> [Set exercise] Turn the material from the line containing "You are a computer-use agent. Viewport: 1327px" up to and including the line containing "Action: pyautogui.click(x=172, y=294)" into a numbered list, dropping any blank lines. Include only those lines.

> [Information provided]

▬▬▬

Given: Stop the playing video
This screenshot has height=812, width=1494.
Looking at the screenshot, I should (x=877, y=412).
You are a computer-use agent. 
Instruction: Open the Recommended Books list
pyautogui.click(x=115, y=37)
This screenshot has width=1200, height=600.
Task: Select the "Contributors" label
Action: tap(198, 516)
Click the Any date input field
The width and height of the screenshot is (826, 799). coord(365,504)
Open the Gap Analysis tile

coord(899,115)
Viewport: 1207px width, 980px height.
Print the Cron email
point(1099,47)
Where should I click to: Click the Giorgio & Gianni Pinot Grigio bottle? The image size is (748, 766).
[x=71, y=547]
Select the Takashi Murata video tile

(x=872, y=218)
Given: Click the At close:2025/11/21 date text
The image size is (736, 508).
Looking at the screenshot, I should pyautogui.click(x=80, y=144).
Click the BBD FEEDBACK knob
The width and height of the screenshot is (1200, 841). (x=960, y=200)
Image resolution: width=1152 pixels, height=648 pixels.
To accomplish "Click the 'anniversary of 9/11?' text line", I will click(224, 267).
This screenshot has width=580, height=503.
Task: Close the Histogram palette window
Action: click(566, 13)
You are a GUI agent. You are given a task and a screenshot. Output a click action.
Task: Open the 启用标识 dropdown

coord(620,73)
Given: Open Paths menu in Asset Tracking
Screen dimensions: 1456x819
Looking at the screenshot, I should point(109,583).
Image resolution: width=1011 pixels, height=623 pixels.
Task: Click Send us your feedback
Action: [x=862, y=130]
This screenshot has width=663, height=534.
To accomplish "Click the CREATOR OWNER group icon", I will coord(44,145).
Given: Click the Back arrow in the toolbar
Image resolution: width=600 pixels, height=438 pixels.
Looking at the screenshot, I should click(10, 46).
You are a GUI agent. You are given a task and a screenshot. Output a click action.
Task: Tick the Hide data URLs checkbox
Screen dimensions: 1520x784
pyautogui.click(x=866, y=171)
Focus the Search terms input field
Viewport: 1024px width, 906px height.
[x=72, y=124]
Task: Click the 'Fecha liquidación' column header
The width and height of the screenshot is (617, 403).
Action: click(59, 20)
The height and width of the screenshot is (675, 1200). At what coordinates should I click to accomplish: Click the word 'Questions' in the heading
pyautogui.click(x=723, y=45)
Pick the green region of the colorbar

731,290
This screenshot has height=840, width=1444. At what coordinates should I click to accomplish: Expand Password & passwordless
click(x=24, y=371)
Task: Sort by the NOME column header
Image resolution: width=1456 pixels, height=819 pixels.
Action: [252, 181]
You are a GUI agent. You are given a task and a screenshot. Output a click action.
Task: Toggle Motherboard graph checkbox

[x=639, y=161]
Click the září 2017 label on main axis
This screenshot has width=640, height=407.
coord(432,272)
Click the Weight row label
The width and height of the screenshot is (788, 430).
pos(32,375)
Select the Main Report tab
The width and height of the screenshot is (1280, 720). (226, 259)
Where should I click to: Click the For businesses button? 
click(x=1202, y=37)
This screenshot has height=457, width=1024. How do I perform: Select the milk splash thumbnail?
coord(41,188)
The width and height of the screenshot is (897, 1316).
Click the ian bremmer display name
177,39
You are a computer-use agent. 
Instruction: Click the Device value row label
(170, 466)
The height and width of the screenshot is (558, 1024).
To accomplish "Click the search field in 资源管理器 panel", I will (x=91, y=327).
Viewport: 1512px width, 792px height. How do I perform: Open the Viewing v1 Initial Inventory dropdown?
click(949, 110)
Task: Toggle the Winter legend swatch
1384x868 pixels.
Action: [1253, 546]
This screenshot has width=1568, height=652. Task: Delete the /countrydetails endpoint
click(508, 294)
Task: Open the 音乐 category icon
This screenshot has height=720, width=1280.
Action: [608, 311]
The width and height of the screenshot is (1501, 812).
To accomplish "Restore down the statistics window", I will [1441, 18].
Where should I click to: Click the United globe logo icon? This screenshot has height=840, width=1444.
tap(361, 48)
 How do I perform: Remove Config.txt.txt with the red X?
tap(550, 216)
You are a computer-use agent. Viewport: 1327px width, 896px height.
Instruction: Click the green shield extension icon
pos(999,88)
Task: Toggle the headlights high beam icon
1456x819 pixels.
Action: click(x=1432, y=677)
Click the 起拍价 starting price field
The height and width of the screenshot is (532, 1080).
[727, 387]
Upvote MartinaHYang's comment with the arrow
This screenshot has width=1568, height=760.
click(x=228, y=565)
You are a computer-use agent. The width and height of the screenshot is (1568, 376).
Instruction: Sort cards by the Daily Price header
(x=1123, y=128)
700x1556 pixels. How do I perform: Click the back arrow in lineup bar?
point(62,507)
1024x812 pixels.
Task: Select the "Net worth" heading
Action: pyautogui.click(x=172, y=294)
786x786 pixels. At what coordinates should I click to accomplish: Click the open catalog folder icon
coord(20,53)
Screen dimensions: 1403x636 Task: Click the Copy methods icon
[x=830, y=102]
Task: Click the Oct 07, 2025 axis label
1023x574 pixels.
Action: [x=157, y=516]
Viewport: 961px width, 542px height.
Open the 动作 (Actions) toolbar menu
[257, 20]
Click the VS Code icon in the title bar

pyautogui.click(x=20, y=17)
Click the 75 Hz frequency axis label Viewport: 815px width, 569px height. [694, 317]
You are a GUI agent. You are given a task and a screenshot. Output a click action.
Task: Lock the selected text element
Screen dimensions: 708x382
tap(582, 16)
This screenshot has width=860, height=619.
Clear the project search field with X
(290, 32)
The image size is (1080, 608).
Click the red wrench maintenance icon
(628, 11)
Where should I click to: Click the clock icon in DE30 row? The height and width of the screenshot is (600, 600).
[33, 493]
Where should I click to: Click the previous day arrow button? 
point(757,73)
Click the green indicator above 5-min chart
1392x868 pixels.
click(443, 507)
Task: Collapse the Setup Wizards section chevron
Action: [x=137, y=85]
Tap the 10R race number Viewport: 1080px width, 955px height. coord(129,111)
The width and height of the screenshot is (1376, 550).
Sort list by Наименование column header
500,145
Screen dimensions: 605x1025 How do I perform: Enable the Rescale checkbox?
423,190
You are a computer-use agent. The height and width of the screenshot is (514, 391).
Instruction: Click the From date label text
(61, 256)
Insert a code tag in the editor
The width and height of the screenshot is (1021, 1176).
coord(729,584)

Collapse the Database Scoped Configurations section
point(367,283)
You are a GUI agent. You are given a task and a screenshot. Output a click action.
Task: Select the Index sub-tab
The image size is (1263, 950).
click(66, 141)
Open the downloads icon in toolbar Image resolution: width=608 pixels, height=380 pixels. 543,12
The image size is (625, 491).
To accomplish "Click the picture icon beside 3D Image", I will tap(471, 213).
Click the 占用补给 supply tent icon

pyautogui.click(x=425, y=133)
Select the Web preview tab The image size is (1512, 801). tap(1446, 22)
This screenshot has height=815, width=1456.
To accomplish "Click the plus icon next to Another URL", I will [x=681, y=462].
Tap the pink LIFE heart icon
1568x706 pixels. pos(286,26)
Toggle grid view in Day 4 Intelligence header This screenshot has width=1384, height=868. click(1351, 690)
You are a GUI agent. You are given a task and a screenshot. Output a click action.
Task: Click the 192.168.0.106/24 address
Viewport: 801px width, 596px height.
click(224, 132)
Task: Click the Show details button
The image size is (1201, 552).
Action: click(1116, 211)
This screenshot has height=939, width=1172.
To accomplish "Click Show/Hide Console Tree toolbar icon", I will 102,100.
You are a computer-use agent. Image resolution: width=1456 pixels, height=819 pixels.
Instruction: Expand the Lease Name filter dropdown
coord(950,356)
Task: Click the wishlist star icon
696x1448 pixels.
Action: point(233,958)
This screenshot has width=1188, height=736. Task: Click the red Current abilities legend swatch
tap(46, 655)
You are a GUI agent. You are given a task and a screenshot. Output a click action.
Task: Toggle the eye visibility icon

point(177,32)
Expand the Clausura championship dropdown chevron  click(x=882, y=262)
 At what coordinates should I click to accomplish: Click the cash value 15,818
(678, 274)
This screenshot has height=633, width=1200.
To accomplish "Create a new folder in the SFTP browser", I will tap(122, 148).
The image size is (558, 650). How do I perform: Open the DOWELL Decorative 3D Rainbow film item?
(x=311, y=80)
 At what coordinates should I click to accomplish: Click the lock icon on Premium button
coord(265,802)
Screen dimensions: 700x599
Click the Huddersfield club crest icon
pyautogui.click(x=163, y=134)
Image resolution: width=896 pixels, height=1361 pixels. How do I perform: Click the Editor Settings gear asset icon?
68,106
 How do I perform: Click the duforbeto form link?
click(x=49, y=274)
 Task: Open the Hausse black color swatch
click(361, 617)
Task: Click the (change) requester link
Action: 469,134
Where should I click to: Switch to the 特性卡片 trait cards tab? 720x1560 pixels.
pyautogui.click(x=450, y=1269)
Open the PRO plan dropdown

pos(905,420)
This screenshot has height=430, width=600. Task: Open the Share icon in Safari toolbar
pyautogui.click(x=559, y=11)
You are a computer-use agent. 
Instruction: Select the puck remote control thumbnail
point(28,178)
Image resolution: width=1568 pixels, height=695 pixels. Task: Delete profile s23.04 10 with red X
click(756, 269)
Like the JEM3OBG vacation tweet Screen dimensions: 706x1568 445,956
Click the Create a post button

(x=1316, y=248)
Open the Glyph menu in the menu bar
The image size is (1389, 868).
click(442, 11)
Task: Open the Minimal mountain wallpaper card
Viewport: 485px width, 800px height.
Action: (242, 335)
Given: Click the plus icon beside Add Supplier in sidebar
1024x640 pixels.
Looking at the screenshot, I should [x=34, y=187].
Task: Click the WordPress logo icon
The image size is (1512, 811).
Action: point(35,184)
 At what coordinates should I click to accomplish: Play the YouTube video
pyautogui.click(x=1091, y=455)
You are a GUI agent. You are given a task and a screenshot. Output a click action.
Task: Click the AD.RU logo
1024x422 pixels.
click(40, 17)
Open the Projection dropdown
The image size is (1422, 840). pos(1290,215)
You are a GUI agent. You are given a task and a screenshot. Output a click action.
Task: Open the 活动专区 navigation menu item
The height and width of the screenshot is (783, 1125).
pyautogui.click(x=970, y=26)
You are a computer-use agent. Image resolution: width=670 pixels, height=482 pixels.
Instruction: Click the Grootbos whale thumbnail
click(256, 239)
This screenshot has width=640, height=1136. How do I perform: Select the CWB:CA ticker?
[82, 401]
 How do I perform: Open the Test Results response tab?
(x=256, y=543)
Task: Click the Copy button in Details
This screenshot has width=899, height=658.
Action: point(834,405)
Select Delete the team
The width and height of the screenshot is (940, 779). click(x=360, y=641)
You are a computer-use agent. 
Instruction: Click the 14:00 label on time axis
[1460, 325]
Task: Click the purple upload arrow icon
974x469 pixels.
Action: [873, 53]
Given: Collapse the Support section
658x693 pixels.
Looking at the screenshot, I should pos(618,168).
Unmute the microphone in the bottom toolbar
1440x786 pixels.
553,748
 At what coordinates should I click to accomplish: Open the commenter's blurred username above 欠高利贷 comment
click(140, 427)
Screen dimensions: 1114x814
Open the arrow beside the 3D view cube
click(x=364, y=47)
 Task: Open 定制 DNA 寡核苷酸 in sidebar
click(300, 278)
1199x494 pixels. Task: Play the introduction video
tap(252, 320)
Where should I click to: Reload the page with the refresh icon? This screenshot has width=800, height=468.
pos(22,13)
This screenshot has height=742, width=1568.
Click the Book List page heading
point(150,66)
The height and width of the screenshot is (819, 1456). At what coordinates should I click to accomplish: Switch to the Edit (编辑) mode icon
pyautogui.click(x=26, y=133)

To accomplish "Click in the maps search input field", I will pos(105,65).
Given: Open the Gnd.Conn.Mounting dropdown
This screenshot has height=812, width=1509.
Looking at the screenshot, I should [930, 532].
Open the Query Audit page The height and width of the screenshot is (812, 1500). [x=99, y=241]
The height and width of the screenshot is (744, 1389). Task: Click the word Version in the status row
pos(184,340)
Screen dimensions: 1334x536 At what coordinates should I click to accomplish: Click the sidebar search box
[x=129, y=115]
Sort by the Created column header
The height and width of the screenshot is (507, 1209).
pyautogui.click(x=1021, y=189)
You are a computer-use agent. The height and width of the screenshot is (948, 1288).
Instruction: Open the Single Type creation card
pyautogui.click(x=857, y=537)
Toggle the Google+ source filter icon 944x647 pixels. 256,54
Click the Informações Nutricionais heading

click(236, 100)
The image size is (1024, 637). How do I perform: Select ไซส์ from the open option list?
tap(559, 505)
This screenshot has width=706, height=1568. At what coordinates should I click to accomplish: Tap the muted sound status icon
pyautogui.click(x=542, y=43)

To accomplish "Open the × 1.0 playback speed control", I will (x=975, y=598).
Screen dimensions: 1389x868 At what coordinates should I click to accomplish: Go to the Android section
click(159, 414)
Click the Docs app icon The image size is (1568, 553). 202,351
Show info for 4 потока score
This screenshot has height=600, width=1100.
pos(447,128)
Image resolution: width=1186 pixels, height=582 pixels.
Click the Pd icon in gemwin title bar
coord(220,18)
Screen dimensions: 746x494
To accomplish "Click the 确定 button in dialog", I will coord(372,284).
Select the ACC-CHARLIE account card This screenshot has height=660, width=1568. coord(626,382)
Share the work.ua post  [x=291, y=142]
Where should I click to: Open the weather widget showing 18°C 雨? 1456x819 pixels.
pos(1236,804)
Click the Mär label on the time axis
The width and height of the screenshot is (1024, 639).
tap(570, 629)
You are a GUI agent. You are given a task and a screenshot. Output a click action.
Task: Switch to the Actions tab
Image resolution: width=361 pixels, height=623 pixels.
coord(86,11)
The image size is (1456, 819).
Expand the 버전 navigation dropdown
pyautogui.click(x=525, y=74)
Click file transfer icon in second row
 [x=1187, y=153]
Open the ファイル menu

▬▬▬

> [Task result]
1. You are a computer-use agent. Viewport: 1327px width, 896px height.
2. Instruction: Click the green shield extension icon
3. pos(999,88)
4. Task: Toggle the headlights high beam icon
5. 1456x819 pixels.
6. Action: click(x=1432, y=677)
7. Click the 起拍价 starting price field
8. The height and width of the screenshot is (532, 1080).
9. [727, 387]
10. Upvote MartinaHYang's comment with the arrow
11. This screenshot has width=1568, height=760.
12. click(x=228, y=565)
13. You are a computer-use agent. The width and height of the screenshot is (1568, 376).
14. Instruction: Sort cards by the Daily Price header
15. (x=1123, y=128)
16. 700x1556 pixels. How do I perform: Click the back arrow in lineup bar?
17. point(62,507)
18. 1024x812 pixels.
19. Task: Select the "Net worth" heading
20. Action: pyautogui.click(x=172, y=294)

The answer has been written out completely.